§ **Extract to read**
Buying a new airplane may not make much sense, but if you do a lot of transcontinental flying, even some kinds of  planes make sense.  Their real 'sweet spot' is for spontaneous meetings within a thousand miles, or so, however.

---

For the sake of comparison on fuel efficiency/carbon footprint, an old Mooney 20-series (and many other planes) can get  15+ MPG flown just so.  A 737 will blow through about 850-gallons per hour (depending on flight length and climb out profile plus other variable like baggage, outside ground air temp, etc...). 

 

You have to be careful on mileage calculations, since its only an apples to apples if you compare costs per seat mile.  Our commercial jet will burn something like 2,550 gallons on a three hour flight which might move 136 seats those thousand miles, so they burn something like 2.55 gallons per mile, divided by 136 seats, call it 3.4-cents a seat mile.  Jet fuel's presently running about $1.85 a gallon.

 

An old airplane might not have the conversion to auto gas, so 100 octane av gas might cost on average $4.00 a gallon and the airplane would only move four seats.  So on a thousand mile flight it might  use 55 gallons on fuel $208 worth of fuel (one way) so call it 21-cents a mile overall and since it's a four place plane, the fuel pencils out to between 5 and 6 cents a seat mile.  Av gas prices vary wildly.  Rusk Texas has it for $2.97 for 100 LL today while one outfit at TYR airport wants $5.05.  Gotta love the net, huh?

 

Yeah, maybe a dumb idea, but flying is fun and since I'm a consultant, I can pick weather windows and besides, might just give us a bit more grist for the column along the way.

 

Downside?  Oh, how about Elaine shopping in new cities?  Maybe that's another risk I need to try and dollarize...

 


Monday August 3, 2009

Special Update

Major Baja Quake

You're welcome to be as skeptical of our rickety time machine as you want, but if you would so kind as to click back to last week's Friday report here and scroll on down to where I told you...

"We should get a good hint whether that's still on tap since there's a temporal marker due August 3/4 with a largish earthquake (+/- a couple of days). What I'll be looking for will be something in the 6.5 in a populated area to a 7.0+ in an unpopulated area and decent headlining or maybe tsunami warnings. We shall see, non? "

An d once you recall what I told you last Friday based on the predictive linguistics work of www.halfpasthuman.com, you will want to click over to the Reuters story about the 6.9 earthquake that just happened off Baja California.

 

Two important items:  One:  We should get another quake, possibly similar in size tomorrow (odds on that are relatively high) and since this is one of the temporal markers the time monks have been pointing to as 'notice this marker because if it hits, then it's 'game on' for the derivatives visibility showing up  on or about  August 22.

§ **Aim 1**
List every per-gallon fuel price given in the excerpt, with the fuel or seller each one applies to.

§ **Listed entries**
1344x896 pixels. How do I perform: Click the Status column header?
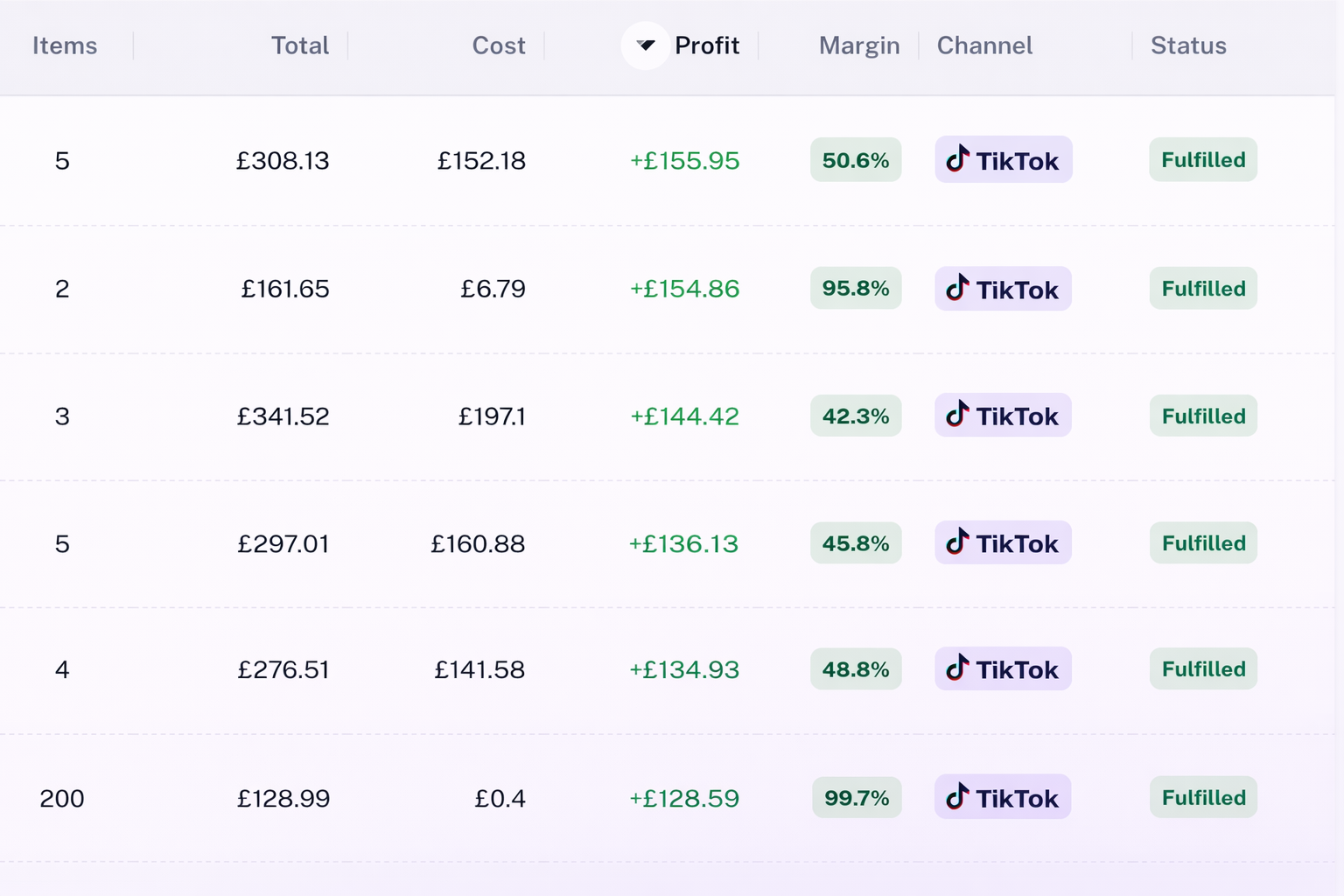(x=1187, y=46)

...

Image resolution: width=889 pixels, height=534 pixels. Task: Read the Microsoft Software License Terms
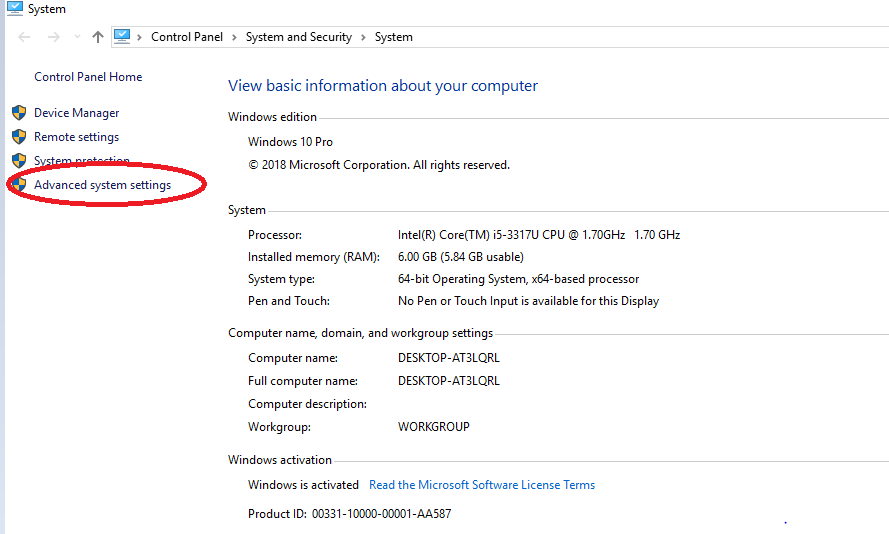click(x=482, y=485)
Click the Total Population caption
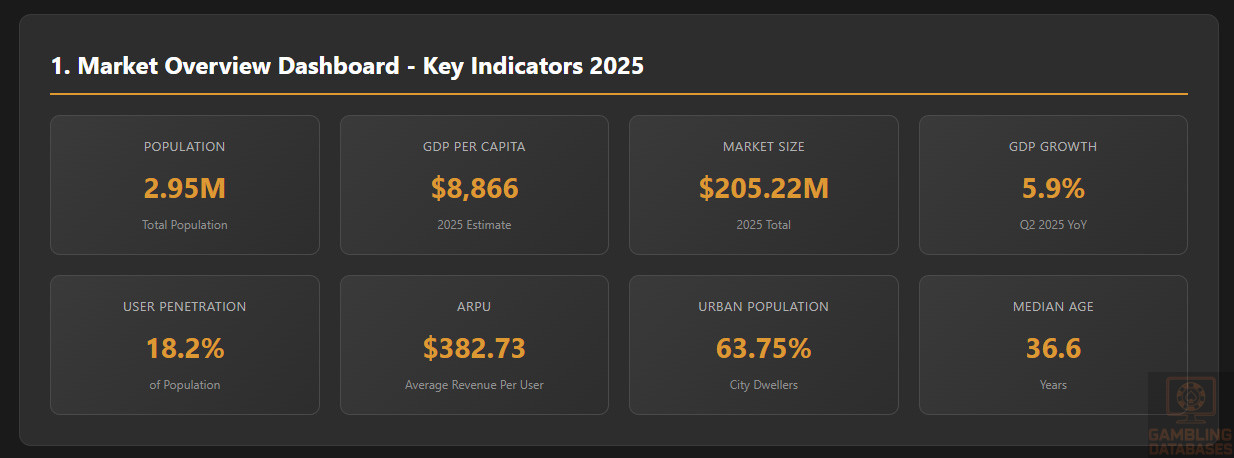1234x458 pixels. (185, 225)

--

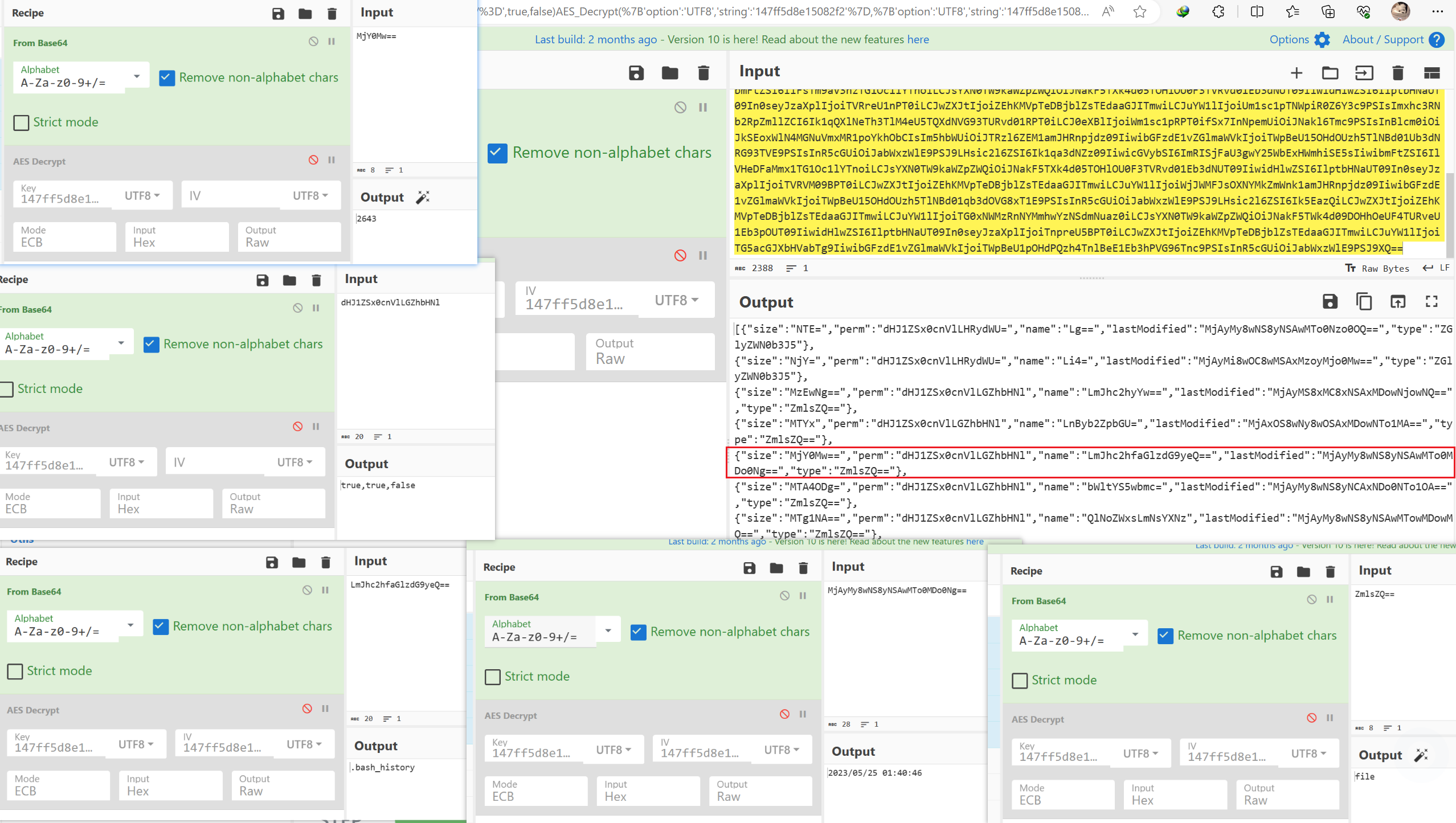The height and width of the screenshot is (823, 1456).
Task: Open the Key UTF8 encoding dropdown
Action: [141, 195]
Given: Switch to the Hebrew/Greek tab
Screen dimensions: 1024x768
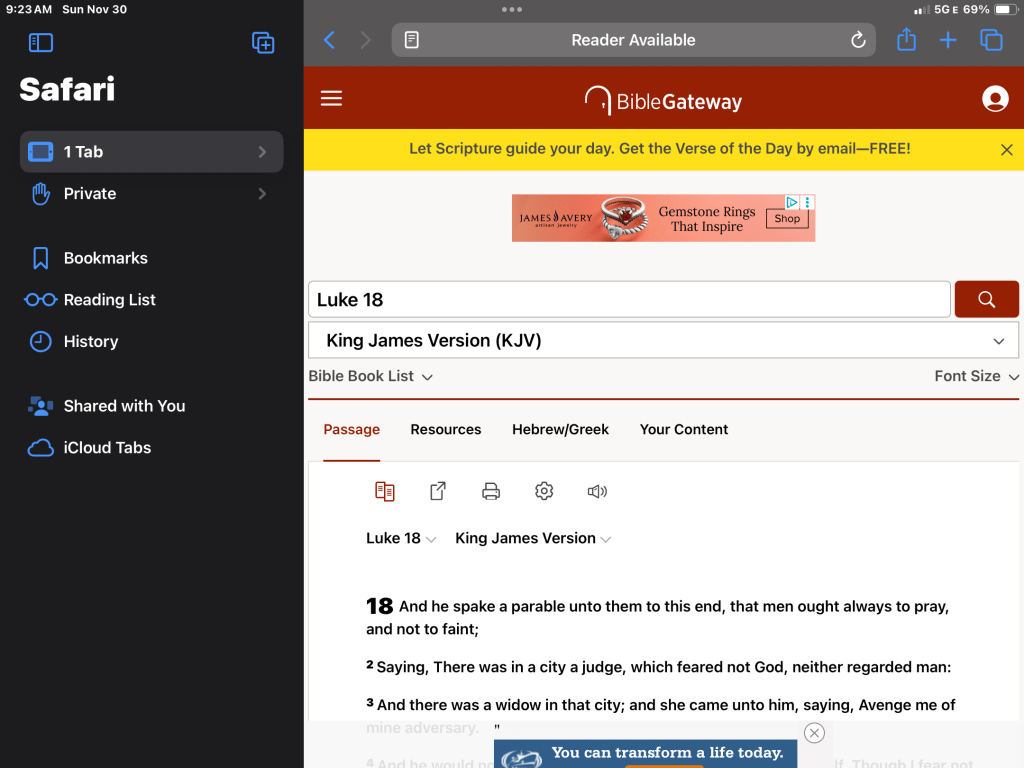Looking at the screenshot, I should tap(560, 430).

§ **Aim 2**
Arrange the stretch of the entries from the line that contains "1344x896 pixels. How" through the line that contains "(x=1187, y=46)" as a Markdown table with columns n and Line, one numbered row per line and no blank lines. Leave the pictures out.

§ **Written answer 1**
- $1.85: jet fuel
- $4.00: 100 octane av gas, on average
- $2.97: 100 LL at Rusk Texas
- $5.05: one outfit at TYR airport

§ **Written answer 2**
| n | Line |
|---|---|
| 1 | 1344x896 pixels. How do I perform: Click the Status column header? |
| 2 | (x=1187, y=46) |